Opened the back tube to pressure switch. Can feel air coming out of this tube but don't know the pressure.
I suspect the pressure switch is dead.
Any suggestions for this issues?

Thanks.


----------



## Wuzzat? (Oct 4, 2012)

Get the specs for the switch and simulate the setpoint pressure by using a column of water.  You'll need some tubing from the hardware store, and a meter.

If it's like 0.05" WC [about 3/64"] you may want to put a drop of hand dishwashing liquid in the water.  It breaks the surface tension so you get  a more accurate reading.
Or you can slope the tubing which will amplify how visible this 3/64" is.  A 10 degree slope will give you a 17/64" difference.

From Grainger, roughly half of their switches cost between $44 and $26.


----------



## kok328 (Oct 4, 2012)

clean the openings on the inducer motor where the tubes connect & check the exhaust pipe for wasps/bees nest looking for any blockage that may prevent the pressure switch from "making".


----------



## incarmel (Oct 5, 2012)

kok328 said:
			
		

> clean the openings on the inducer motor where the tubes connect & check the exhaust pipe for wasps/bees nest looking for any blockage that may prevent the pressure switch from "making".



My contractor just extended the exhaust pipe to ~9" tall. I assume it is clean inside. 

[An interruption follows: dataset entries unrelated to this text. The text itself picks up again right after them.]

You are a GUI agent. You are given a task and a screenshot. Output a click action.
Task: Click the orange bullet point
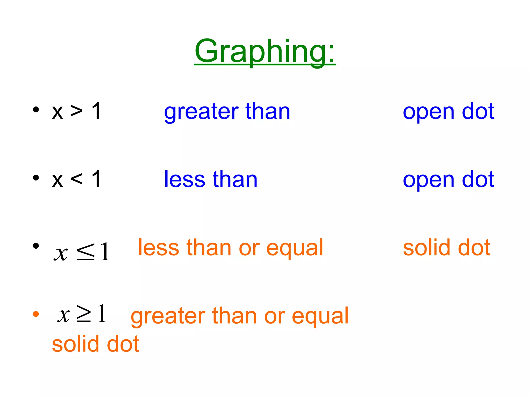pyautogui.click(x=36, y=314)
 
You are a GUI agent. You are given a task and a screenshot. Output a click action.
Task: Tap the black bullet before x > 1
pyautogui.click(x=36, y=110)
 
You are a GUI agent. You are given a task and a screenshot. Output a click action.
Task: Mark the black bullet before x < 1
pyautogui.click(x=36, y=178)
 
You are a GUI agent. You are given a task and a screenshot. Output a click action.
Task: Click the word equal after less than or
pyautogui.click(x=295, y=248)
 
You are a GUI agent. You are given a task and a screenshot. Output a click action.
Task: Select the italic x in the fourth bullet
pyautogui.click(x=64, y=315)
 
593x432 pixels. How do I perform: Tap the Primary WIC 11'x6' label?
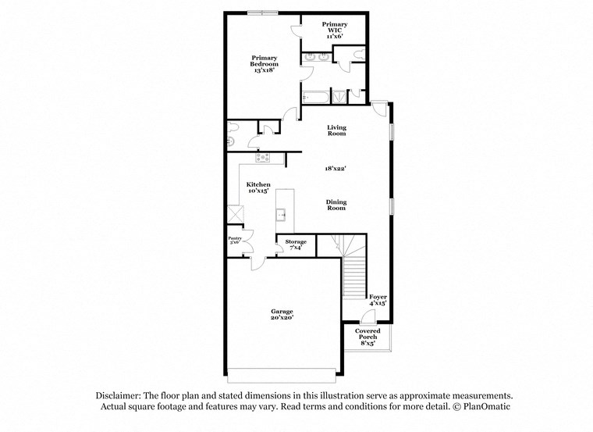tap(334, 30)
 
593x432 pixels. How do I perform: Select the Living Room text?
tap(336, 130)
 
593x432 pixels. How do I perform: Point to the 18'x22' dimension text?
tap(336, 168)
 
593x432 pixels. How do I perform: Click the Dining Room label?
tap(336, 205)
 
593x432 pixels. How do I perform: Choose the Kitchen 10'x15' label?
tap(258, 188)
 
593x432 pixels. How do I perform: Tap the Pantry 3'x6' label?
tap(235, 241)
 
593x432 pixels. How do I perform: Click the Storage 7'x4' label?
tap(296, 245)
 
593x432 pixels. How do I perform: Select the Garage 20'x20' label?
tap(282, 315)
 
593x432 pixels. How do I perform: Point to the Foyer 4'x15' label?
tap(378, 300)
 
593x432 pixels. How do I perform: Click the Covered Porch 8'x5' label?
tap(368, 337)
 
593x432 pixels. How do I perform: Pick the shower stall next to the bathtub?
tap(339, 97)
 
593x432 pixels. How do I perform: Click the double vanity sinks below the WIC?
tap(315, 56)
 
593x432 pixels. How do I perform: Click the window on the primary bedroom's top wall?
tap(262, 12)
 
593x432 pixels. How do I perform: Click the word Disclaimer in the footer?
tap(122, 396)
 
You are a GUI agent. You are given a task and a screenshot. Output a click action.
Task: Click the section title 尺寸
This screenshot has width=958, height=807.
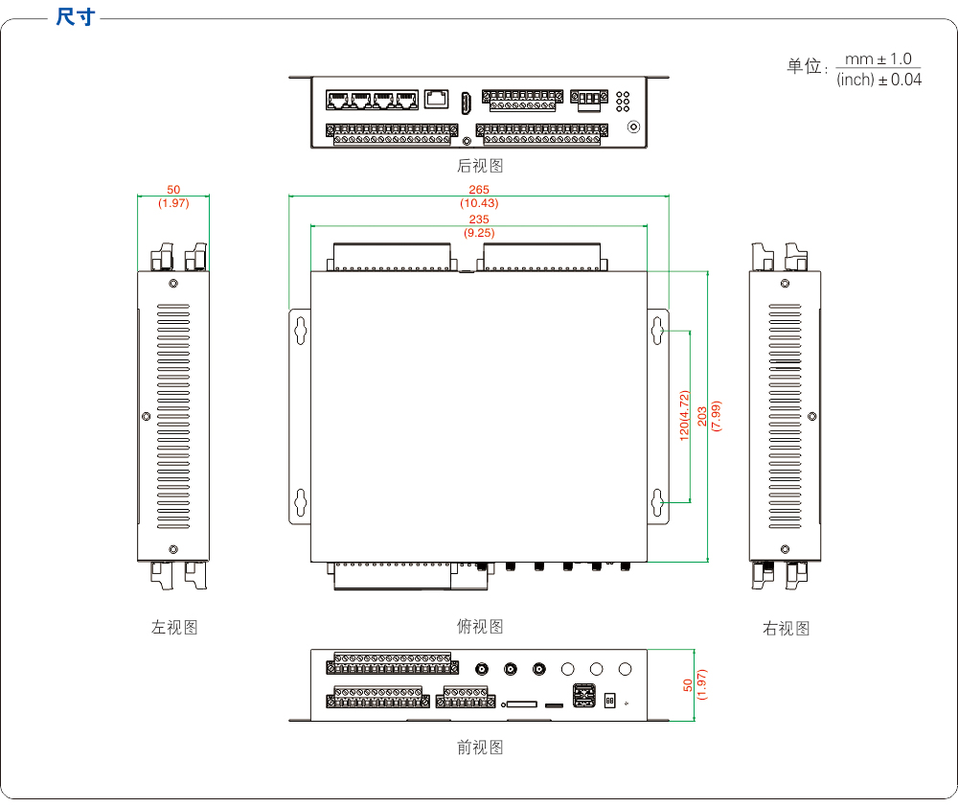pos(76,16)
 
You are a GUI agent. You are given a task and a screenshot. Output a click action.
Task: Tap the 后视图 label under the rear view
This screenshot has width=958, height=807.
pos(480,166)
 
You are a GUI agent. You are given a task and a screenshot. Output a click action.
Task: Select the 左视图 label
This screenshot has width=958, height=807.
pos(174,628)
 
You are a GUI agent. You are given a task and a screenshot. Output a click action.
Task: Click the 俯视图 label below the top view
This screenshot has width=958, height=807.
pos(480,627)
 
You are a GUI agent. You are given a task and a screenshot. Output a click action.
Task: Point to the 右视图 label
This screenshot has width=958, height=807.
pos(786,629)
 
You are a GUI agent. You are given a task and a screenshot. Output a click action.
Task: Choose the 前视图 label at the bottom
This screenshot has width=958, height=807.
pos(480,748)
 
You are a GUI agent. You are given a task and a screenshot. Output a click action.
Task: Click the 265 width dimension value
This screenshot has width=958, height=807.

The inducer motor/drain tube are also clear.


----------



## incarmel (Oct 5, 2012)

Wuzzat? said:
			
		

> Get the specs for the switch and simulate the setpoint pressure by using a column of water.  You'll need some tubing from the hardware store, and a meter.
> 
> If it's like 0.05" WC [about 3/64"] you may want to put a drop of hand dishwashing liquid in the water.  It breaks the surface tension so you get  a more accurate reading.
> Or you can slope the tubing which will amplify how visible this 3/64" is.  A 10 degree slope will give you a 17/64" difference.
> ...



Ordered a new switch and will arrive tomorrow. Will update.

Update:
My new pressure switch arrived. 
Put it to replace the old one.
The furnace back to work.

Thank you guys for the help.


----------